Images excepted, the data below must be repeated exactly.

Stored dataset items:

____________________

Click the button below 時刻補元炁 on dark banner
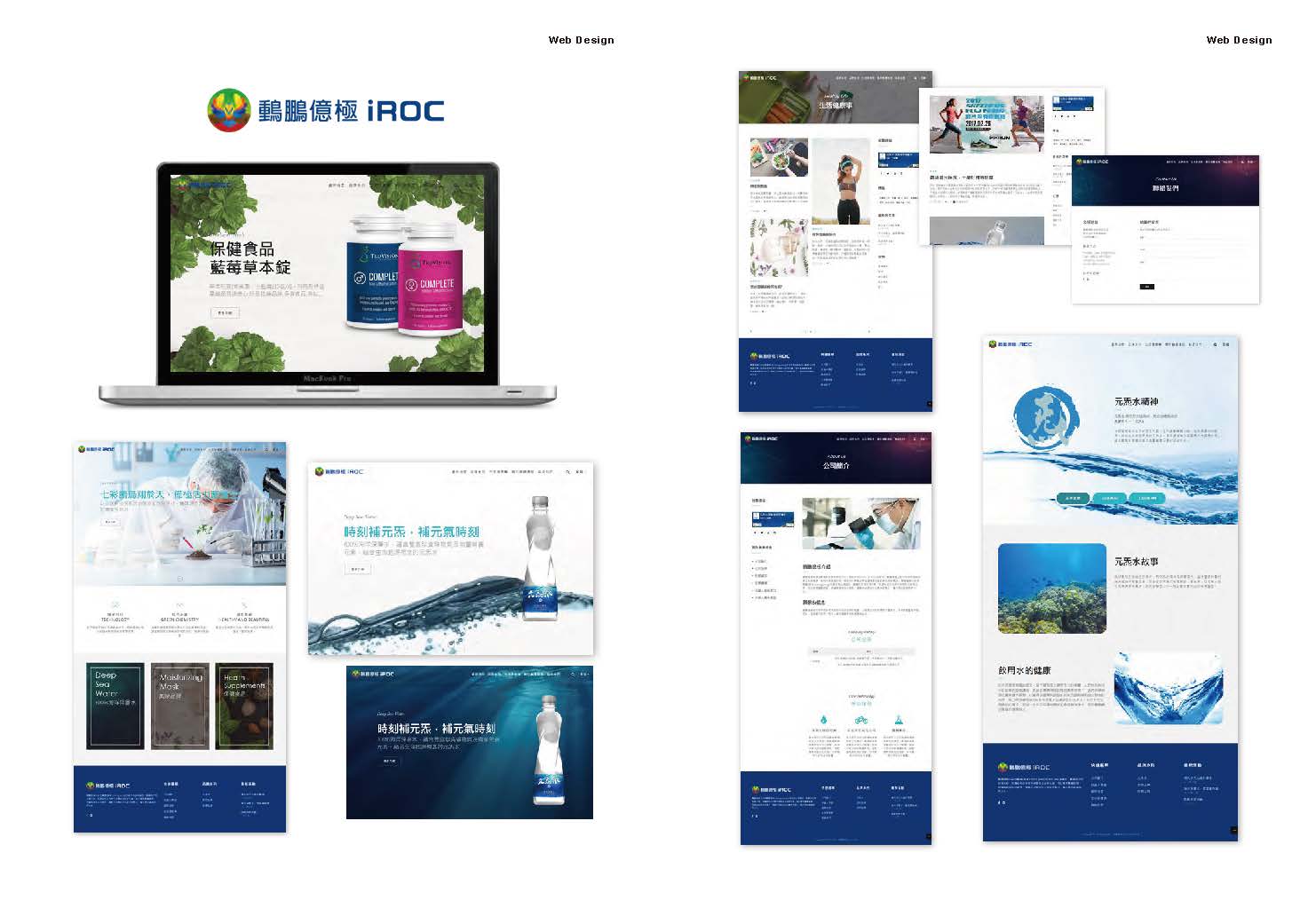[x=389, y=762]
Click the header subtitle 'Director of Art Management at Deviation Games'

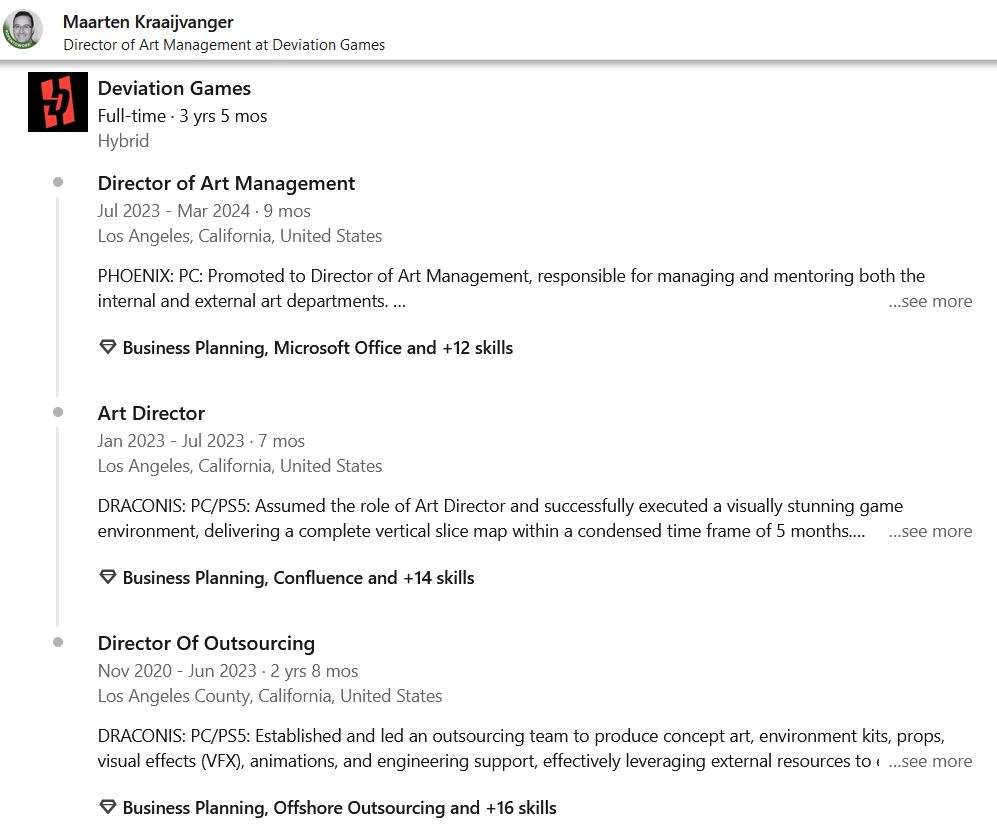tap(224, 45)
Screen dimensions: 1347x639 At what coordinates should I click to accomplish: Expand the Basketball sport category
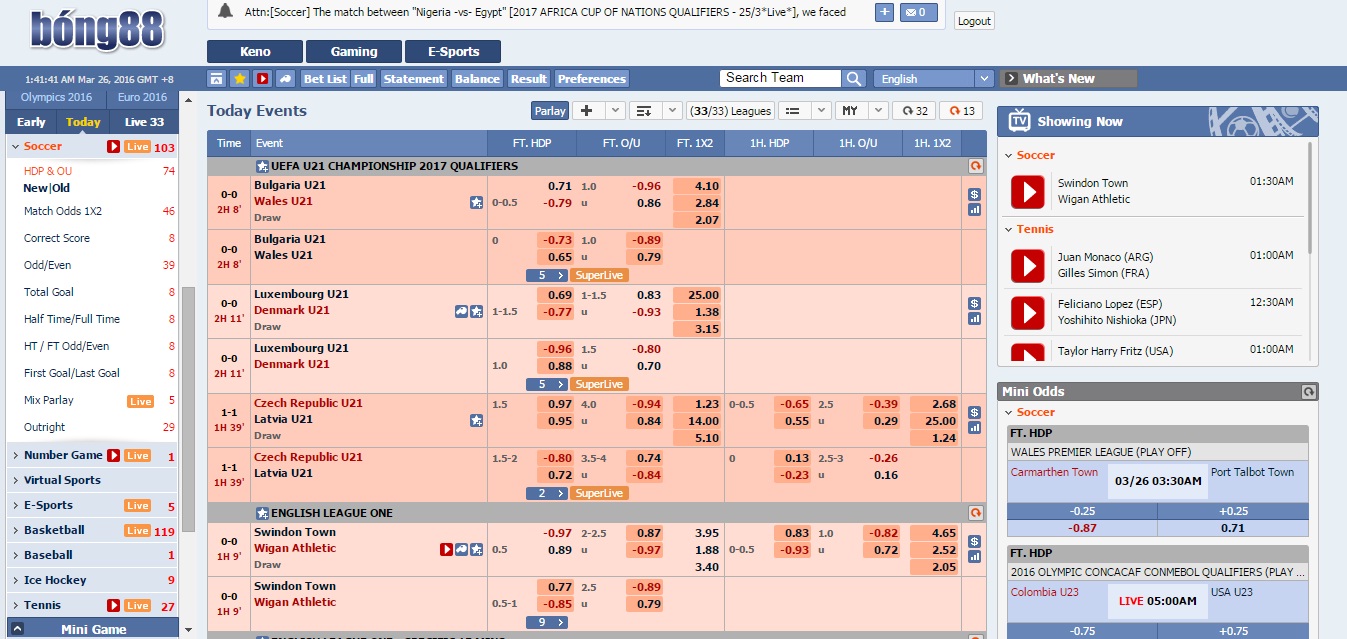pos(54,530)
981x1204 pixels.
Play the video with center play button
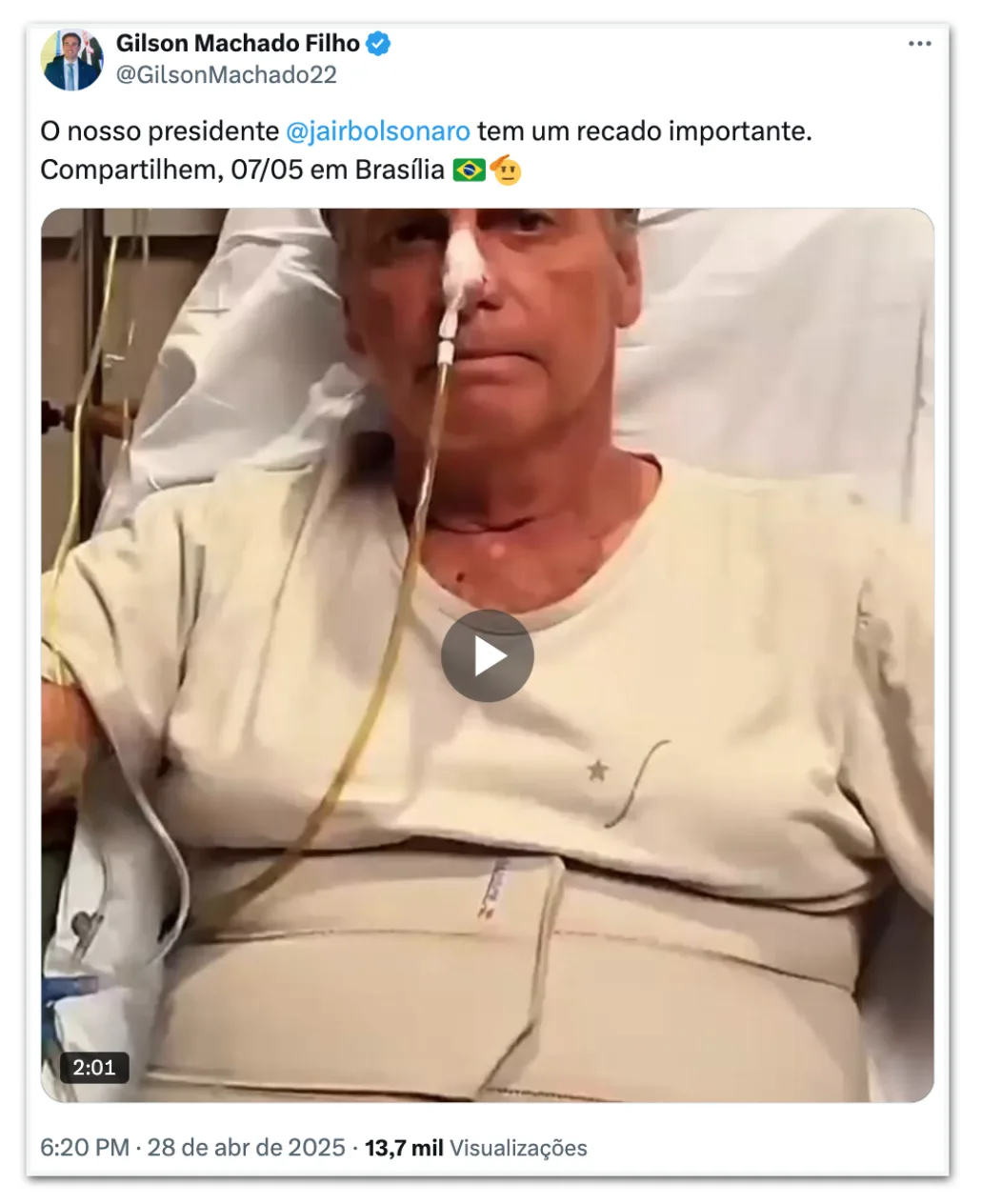pyautogui.click(x=487, y=655)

____________________

> _ANSWER TO THE PROBLEM_
Click the button below 時刻補元炁 on dark banner
[x=389, y=762]
Click the header subtitle 'Director of Art Management at Deviation Games'

tap(224, 45)
Screen dimensions: 1347x639 At what coordinates should I click to accomplish: Expand the Basketball sport category
pos(54,530)
981x1204 pixels.
Play the video with center play button
pyautogui.click(x=487, y=655)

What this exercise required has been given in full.